I shall not spend time here on the list of critical infrastructure, since I think it is the same as in the definitive and highly respected Henry Jackson Society report called Breaking the China Supply Chain, which the noble Lord, Lord Alton, has more than adequately described to the Committee, and which revealed that the UK and, indeed, the Five Eyes countries are reliant on China for a frighteningly large number of goods and services that are vital to our critical infrastructure. I accept that we cannot disengage and reshore overnight, but I would like to hear from the Minister what progress we are making and what progress we expect to make on reshoring some of our critical goods and services. 

I want to focus on the second part of the amendment proposed by the noble Lord, Lord Alton, setting out the criteria for “non-democratic”. I am privileged to serve on the Council of Europe. The four criteria listed here are not our technical definition, but they summarise everything that we consider to be democratic. In fact, I do not think there is a technical definition of democracy anywhere in the world. The Council of Europe has three pillars: the rule of law, human rights and democracy. When we observe elections in, say, former Soviet Union countries, those are the main criteria that we consider to determine whether or not the elections are free and fair.

I simply say: can anyone in this Committee or in government disagree with the four criteria that the noble Lord has built in here? The amendment says that 

“‘non-democratic’ means a country which does not have … a political system for choosing and replacing the government, through free and fair elections”.

That may apply to a few countries. In fact, I have just reported on Belarus, which has severe deficiencies there although it, does not have some of the other deficiencies. However, China certainly does not satisfy criterion (a). A country is not considered democratic, in criterion (b), if it does not have

“the active participation of the people, as citizens, in politics and civic life”.—

that applies to China—or, in criterion (c), if it does not have 

“protection of the human rights of all citizens”.

The noble Lord, Lord Alton, has just described the gross human rights abuses that are happening to the Uighurs and the people of Tibet. Finally, a country is not democratic if it does not have 

“a rule of law in which the laws and procedures apply equally to all citizens, and the judiciary is independent.”

There are quite a few countries in the world that that does not apply to, but it is certainly relevant to China as well.

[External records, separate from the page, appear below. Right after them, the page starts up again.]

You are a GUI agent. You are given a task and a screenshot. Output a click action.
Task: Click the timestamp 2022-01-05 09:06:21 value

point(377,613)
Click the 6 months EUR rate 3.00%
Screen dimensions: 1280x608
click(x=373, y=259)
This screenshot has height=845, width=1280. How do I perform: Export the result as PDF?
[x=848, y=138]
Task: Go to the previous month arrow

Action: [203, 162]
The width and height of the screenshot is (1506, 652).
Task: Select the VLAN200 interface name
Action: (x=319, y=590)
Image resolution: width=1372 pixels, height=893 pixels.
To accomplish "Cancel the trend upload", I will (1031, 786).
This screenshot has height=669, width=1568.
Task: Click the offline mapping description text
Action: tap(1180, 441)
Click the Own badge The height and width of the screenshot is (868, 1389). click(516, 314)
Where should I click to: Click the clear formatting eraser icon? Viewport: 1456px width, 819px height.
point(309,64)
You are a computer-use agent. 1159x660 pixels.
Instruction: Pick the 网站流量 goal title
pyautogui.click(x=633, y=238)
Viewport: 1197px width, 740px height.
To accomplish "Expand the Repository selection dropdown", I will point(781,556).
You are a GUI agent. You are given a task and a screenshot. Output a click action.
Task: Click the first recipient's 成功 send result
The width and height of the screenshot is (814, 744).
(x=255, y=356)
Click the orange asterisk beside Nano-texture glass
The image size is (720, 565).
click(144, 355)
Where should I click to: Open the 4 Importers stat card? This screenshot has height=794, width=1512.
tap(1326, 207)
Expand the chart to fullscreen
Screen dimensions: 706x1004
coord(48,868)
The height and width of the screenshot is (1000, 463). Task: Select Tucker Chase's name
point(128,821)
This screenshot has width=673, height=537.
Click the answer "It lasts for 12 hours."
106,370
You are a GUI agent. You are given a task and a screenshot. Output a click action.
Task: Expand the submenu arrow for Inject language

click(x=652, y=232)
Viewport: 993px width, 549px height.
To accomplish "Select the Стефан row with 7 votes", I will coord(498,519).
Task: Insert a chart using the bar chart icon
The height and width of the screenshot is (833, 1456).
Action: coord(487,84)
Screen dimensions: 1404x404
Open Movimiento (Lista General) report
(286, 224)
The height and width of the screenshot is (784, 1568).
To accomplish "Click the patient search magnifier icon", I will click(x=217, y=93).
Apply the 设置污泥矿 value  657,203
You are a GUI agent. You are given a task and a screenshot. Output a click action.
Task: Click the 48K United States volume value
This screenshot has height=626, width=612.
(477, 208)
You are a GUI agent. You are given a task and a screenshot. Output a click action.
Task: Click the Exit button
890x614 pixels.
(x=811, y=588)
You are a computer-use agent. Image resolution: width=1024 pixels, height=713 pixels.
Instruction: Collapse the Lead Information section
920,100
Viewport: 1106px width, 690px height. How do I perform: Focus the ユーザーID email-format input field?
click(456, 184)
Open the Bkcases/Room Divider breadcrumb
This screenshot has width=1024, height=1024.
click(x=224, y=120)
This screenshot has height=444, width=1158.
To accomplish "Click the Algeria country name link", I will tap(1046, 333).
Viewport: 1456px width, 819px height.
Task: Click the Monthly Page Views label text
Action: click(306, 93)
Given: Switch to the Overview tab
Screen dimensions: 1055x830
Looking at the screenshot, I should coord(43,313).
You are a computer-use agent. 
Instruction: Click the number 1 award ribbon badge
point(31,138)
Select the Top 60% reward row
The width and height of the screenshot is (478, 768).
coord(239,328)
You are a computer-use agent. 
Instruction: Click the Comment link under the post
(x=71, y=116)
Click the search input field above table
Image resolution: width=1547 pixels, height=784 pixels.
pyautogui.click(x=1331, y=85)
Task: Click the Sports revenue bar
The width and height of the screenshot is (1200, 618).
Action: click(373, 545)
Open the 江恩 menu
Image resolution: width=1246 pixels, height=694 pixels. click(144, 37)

So, while one may identify some other countries, the one that is right in our sights here is China, because it fails to satisfy these four criteria that the noble Lord, Lord Alton, has built in. 

I say to the Minister that this amendment, if accepted, would not ban trade with China or any other country. It simply asks that Parliament has the chance to look over the deals and approve them. No doubt, with the Government’s majority in the Commons, they can approve and rubber-stamp anything, but we heard in our House yesterday in the Chamber unanimous demands from all sides that Parliament have a chance to approve new Covid regs before they are made. I suggest that the matters the noble Lord, Lord Alton, has raised here are every bit as important and, therefore, Parliament should have a chance to debate and vote on this. I support the noble Lord in his amendment.